The Ministry of Science and ICT announced on the 9th that it shared information on problematic malware with over 6,000 corporations as part of follow-up measures to the SK Telecom hacking incident. The joint investigation team from the public and private sectors investigating the SK Telecom hacking case recently discovered a total of 12 types of malware on three home subscriber servers (HSS). These three servers are part of a total of 14 servers where SK Telecom has dispersed subscriber information, and the four types of malware that were initially disclosed were also found here.
Minister Yoo of the Ministry of Science and ICT held a public monthly briefing at the government Seoul building on 'April results and May plans for key projects in 2025' and announced the current status of the response to the SK Telecom hacking incident. He said, "We recognize that there is significant anxiety among the public due to the SK Telecom incident, and we will do our best to resolve the situation in line with the expectations of the citizens."
After receiving a report of the hacking incident from SK Telecom, the Ministry of Science and ICT requested data preservation and submission on April 21. On the same day, an expert from the Korea Internet & Security Agency (KISA) was dispatched to the site, and starting from the 23rd, the joint investigation team was formed to conduct an in-depth investigation into the incident.
On the 24th of last month, it requested stronger security checks and cooperation for situation-sharing from the three mobile carriers (SK Telecom, KT, LG Uplus). On the 25th, it shared information on the problematic malware with over 6,000 corporations and on the 26th, it shared the status of the response to the hacking incident with each ministry and requested their cooperation. It instructed SK Telecom to ▲ provide 100% compensation if damages occur despite being subscribed to the SIM protection service, ▲ support travelers abroad to ensure no delays in SIM replacements at the airport, and ▲ operate a pre-reservation system for SIM replacement.
The Ministry of Science and ICT noted, "We believe that SK Telecom's actions are still inadequate from the perspective of the public, and we conducted administrative guidance on the 1st of this month to swiftly resolve user inconveniences and prevent further damage," and said, "We demanded concrete plans that include a blanket application of the SIM protection service for vulnerable groups and a commitment to 100% compensation for user damages resulting from the hacking incident."

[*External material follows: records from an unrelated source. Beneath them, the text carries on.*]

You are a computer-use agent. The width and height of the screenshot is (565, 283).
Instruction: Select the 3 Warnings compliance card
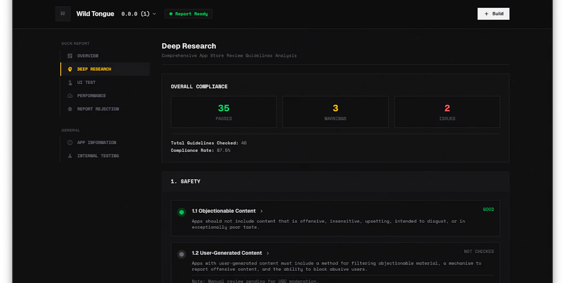tap(335, 112)
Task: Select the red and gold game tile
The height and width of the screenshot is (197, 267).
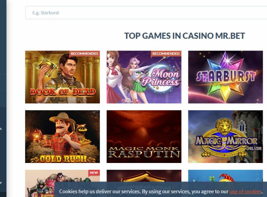Action: pos(144,176)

The Ministry of Science and ICT directed SK Telecom to provide transparent information disclosure through ▲ daily briefings that explain the current situation in an understandable manner for citizens, ▲ completely halt new recruitment of mobile service users until the stabilization of SIM supply, ▲ submit the implementation plan for the blanket application of the SIM protection service for the digitally vulnerable, and proactively explain the concrete measures for 100% compensation for user damages due to the hacking incident ▲ prepare and implement user compensation measures such as waiver of penalties, relaxation of the burden of proof for damages, and compensation for losses ▲ share situations immediately in case of operational IT failures and prevent delays in number portability through swift recovery ▲ significantly increase support personnel to ensure no inconveniences for travelers replacing SIMs at the airport.
Minister Yoo stated, "We are investigating who the hacker is, how many intrusions the servers have experienced, and whether SK Telecom has made sufficient efforts for security from various angles," and added, "The results from the joint investigation team are expected to be released by the end of June."
As SK Telecom suffered a hacking attack that led to the leakage of SIM information, there are demands that the company should waive penalties for customers wishing to change service providers. In response, Minister Yoo said, "We will discuss the issue of penalty waivers after examining the report from the joint investigation team investigating the SK Telecom incident," and added, "From SK Telecom's perspective, the penalty issue is significant, and they are approaching it with caution." He further noted, "We are thoroughly investigating technically how the hacker penetrated and what issues arose, and reviewing how SK Telecom responded."
Meanwhile, the Ministry of Science and ICT announced that, through the briefing on the 'April results and May plans for key projects in 2025', it is currently inspecting the quality of mobile communication services in the affected areas from the fire disaster in Yeongnam, where communication base stations had been damaged or lost power, since the restoration has been completed. The inspection focuses on five regions, including Gyeongbuk Yeongdeok, Cheongsong, Andong, Yeongyang, and Gyeongnam Sancheong, examining mobile transmission speed, connection success rate, and transmission success rate.
Additionally, it was announced that in the fourth week of this month, Starlink Korea will begin reviewing a cross-border supply agreement established with SpaceX headquarters in the U.S. to introduce low Earth orbit satellite communication Starlink service domestically. The review criteria include the stable provision of satellite communication services, the impact on the communication market, and user protection.
As the amendment to the enforcement ordinance of the Radio Waves Act, which focuses on the introduction of low Earth orbit satellite communication services and the simplification of satellite communication terminal installation procedures, has passed the Cabinet meeting, it is expected that Starlink's domestic entry will be possible around next month after these procedures are completed.
The Ministry of Science and ICT also plans to proceed with legislative notice within next month after collecting opinions from industry and civic groups regarding the draft enforcement regulations and guidelines of the 'Basic Act on Artificial Intelligence Development and Trust Building' (AI Basic Act).